View Full Version : Reducing fps in ratio of 11/15
kolak
5th August 2015, 12:49
Hi,
I need a math formula to reduce fps in ratio of 11/15.
22fps signal was recorded as 30p, so there are repeated frames.
Need to find formula to remove repeated frames.
I had similar case but source was 20fps and this was easy:
if n % 3 == 2 than remove (reducing frames by 1.5x)
22p looks more complicated.
Is this going to work (by logic):
if n % 15 == 11 ?
n=frame number
Please help :)
sneaker_ger
5th August 2015, 13:13
If the pattern is perfect you can try SelectEvery(). If not I'd try TDecimate.
colours
5th August 2015, 15:11
To get it down from 30 fps to 22 fps, you'd have to remove four frames every fifteen. If you use "if n % 15 == 11 then remove", you'd only be removing one frame out of every 15. An alternative would be "if n % 15 >= 11 then remove", which does remove four frames out of fifteen, but then the four decimated frames would be consecutive, which is probably not what you want.
If you assume that the duplicate frames are as evenly distributed as possible, then you could use something like "if (n % 15) % 4 == 0 then remove". Of course, this'll decimate the wrong frames if you don't add an appropriate offset to n first, and it's not something you could directly use in AviSynth anyway, unless you rewrite it as a SelectEvery() (as sneaker_ger has already suggested).
kolak
5th August 2015, 16:37
I just need a formula for bash script.
Looks like things have changed and now it's 22 out of 60.
I need to remove frames:
5 9 13 16 20 24 28 31 35 39 43 46 60 54 58 out of 60 frames.
There is one condition which is;
n % 15 == 1, but then looks like there are at least 2 others. I can use "OR", so this helps
So pattern is there, but not easy one.
Bloax
5th August 2015, 22:53
Looks like things have changed and now it's 22 out of 60.
I need to remove frames:
5 9 13 16 20 24 28 31 35 39 43 46 60 54 58 out of 60 frames.
Well clearly you could just do the hackiest solution possible out of that tidbit and in case the first frame is 1;
n = framenum % 60
if (n == 0 or n == 5 or n == 9 or n == 13 or n == 16 or n == 20 or n == 24 or n == 28 or n == 31 or n == 35 or n == 39 or n == 43 or n == 46 or n == 54 or n == 58) then remove
Of course it's possible to cook up a less hacky looking solution for this pattern of numbers, but why bother?
StainlessS
6th August 2015, 01:15
Have you considered Multidecimate or this ? :- http://forum.doom9.org/showthread.php?p=1715423&highlight=mdec2#post1715423
kolak
6th August 2015, 22:25
Well clearly you could just do the hackiest solution possible out of that tidbit and in case the first frame is 1;
n = framenum % 60
if (n == 0 or n == 5 or n == 9 or n == 13 or n == 16 or n == 20 or n == 24 or n == 28 or n == 31 or n == 35 or n == 39 or n == 43 or n == 46 or n == 54 or n == 58) then remove
Of course it's possible to cook up a less hacky looking solution for this pattern of numbers, but why bother?
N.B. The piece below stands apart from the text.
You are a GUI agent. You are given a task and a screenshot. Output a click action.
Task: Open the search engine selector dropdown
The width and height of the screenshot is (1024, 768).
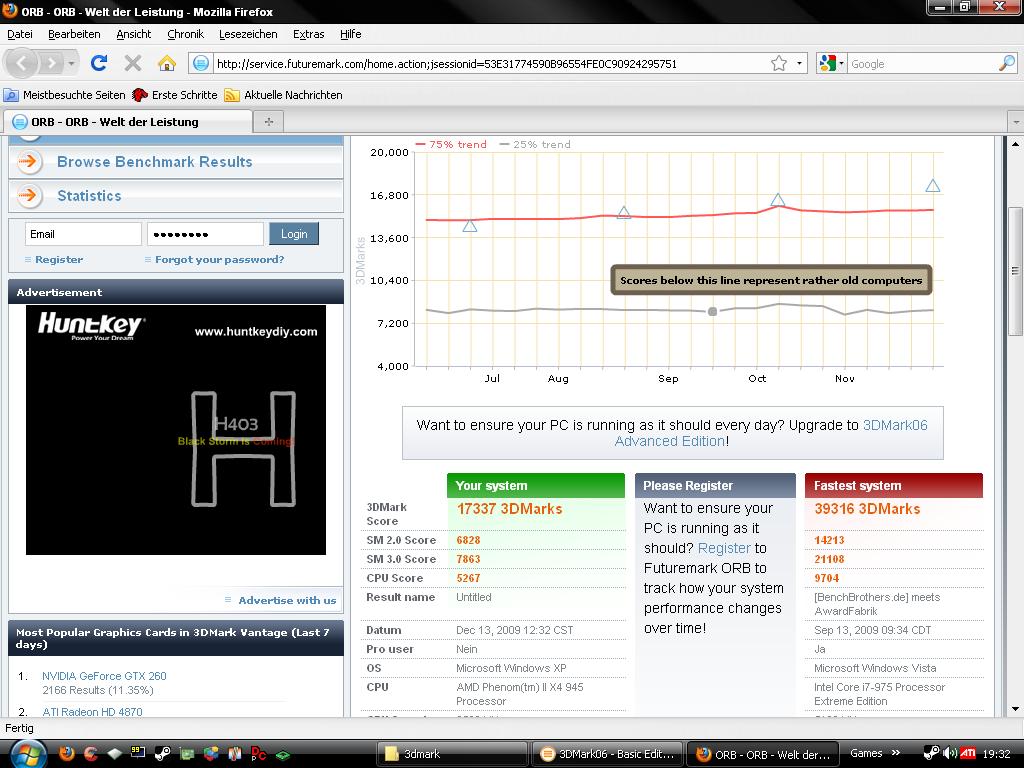coord(831,63)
I have done something similar. Removed frames up to 16th as a 1st step and than got a more clear pattern which repeats every 16 frames, so I added 2nd counter which gets reset every 16 frames and removes 4th, 8th, 12th and 15th frame. It works.
Looks like you way won't work as for example it won't remove eg. frame 61.
kolak
8th August 2015, 22:22
Another issue- beginning of the pattern is different for different recordings, so it's a nightmare.
Ended up using ffmpeg to detect repeated frames in first 30 frames, than find beginning where pattern is constant and use math formula to deleted them.